On rainy days I go on my static bike in the house – I can cycle ten miles in half an hour.
By the time I saw my consultant again I had lost some weight and a scan showed my liver was functioning quite well and there hadn't been any deterioration
I’ve also been looking at ways to relax and started learning Italian and Scottish Gaelic through Duolingo – it’s fun and better than reaching for a packet of crisps. I also do photography and take my camera out when I go for a walk. I look around me and take close-up pictures of things like lichen on a tree or dew drops and I look at them afterwards to remind me that that was a nice walk and it encourages me to go out again.
By the time I saw my consultant again a couple of months later I had lost some weight. A scan showed my liver was functioning quite well and there hadn’t been any deterioration. That encouraged me to continue as I have been, but I haven’t had any medical contact since and that lack of support is a problem.
Losing weight is difficult. Food is still my first go to when I’m stressed and I’m stressed a lot of the time. I started counselling to look at my role and responsibilities in life and to not take everything on. When you have a background in the caring profession there tends to be an arrogance – I know what I need to do, so I just have to do it, I don’t need any help. But I do, everyone does and I phone the British Liver Trust’s Nurse-led helpline to talk through some of that. 

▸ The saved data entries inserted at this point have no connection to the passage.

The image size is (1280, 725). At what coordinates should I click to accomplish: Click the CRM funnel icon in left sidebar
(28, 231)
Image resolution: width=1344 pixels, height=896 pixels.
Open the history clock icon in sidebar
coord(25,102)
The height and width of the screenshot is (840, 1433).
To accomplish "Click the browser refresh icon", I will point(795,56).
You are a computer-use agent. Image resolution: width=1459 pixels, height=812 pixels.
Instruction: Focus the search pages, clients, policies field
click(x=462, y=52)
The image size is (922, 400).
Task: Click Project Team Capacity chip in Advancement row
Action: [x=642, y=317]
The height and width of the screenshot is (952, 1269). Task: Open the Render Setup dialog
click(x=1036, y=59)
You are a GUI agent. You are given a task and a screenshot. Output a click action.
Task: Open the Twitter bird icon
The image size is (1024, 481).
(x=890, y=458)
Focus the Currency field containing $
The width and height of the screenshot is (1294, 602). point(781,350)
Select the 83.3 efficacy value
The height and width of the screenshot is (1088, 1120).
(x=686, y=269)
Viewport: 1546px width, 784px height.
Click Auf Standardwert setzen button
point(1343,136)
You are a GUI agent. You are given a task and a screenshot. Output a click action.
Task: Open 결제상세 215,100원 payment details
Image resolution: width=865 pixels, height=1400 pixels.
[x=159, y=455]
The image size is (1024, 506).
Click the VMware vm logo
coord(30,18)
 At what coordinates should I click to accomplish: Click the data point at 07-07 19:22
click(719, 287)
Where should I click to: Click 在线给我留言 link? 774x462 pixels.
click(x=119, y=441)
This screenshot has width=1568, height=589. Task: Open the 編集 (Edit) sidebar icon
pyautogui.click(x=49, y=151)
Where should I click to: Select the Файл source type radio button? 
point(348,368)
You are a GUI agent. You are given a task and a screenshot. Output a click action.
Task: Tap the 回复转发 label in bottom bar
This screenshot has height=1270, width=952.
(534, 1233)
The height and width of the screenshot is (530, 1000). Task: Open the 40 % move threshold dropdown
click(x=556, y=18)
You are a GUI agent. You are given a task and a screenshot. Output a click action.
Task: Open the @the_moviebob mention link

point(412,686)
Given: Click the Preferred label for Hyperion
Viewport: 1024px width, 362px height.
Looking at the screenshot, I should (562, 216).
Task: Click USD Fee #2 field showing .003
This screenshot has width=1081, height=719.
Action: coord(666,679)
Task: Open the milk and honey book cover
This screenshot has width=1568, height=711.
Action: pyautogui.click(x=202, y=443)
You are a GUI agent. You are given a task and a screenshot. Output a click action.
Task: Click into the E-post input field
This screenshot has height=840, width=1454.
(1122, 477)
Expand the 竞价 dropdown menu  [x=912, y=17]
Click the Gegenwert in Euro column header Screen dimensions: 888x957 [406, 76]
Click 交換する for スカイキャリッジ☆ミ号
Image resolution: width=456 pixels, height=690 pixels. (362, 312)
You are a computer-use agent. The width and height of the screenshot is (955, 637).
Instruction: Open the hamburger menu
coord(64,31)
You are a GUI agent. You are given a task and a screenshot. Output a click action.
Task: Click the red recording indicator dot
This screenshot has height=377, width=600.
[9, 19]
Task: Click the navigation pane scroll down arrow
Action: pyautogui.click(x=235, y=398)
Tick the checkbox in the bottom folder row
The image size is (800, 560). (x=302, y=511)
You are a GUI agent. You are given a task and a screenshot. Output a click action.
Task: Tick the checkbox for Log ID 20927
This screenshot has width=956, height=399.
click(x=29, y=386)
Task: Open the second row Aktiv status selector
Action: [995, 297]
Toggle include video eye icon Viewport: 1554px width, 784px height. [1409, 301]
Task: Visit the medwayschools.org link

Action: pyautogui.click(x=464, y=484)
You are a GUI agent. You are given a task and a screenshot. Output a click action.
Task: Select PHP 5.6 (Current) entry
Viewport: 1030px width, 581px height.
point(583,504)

I’ve reflected on what has got me here and I think a lot of it was down to leading a stressful life, all my responsibilities and not looking after myself. I’m now retired and work for a friend who has a disability once a week and look after my daughter. I’ve also joined a carer’s organization. They run an art session once a month and I lose myself in that. Making time for myself to do that at home is a work in progress.
Groups are 'inspiring'
I’ve made some big changes, but it’s not all Pollyanna. I still have bad days when I don’t look after myself very well, feel nauseous and lethargic and have abdominal pain. What do you do on those days? Nobody has the answer.
I’ve been quite open about my diagnosis my with friends, because there shouldn’t be stigma. Everyone assumes liver disease is self-inflicted, but you’re coping with a serious condition and don’t need people’s judgement. I’ve also told my daughters so they can take the preventative measures I have and protect themselves in the future.
I would encourage people to sign up for the Trust’s support groups. They’re inspiring, motivating, help break down the mystique around liver disease and reduce the sense of isolation. Talking with people who are going through the same thing as yourself is cathartic and there is no judgement. You can say the diagnosis is rubbish and you don’t like it or talk about the changes you’ve made and what you’re doing to sustain them.
I would also encourage people to call the Trust’s Nurse-led helpline. Being diagnosed is a huge responsibility, because if you feel you’ve caused your illness, it’s also in your hands to sort it. That’s an awful lot for one person. There’s help available so take as much as you can and be as lateral as you can in terms of looking after yourself. I wouldn’t have thought learning languages would do anything for my liver, but it’s just a fun thing and you need to have some fun in your life and not take things so seriously. My friend has also agreed to help me learn the ukelele. I’m just learning two chords at the moment - but it’s a start!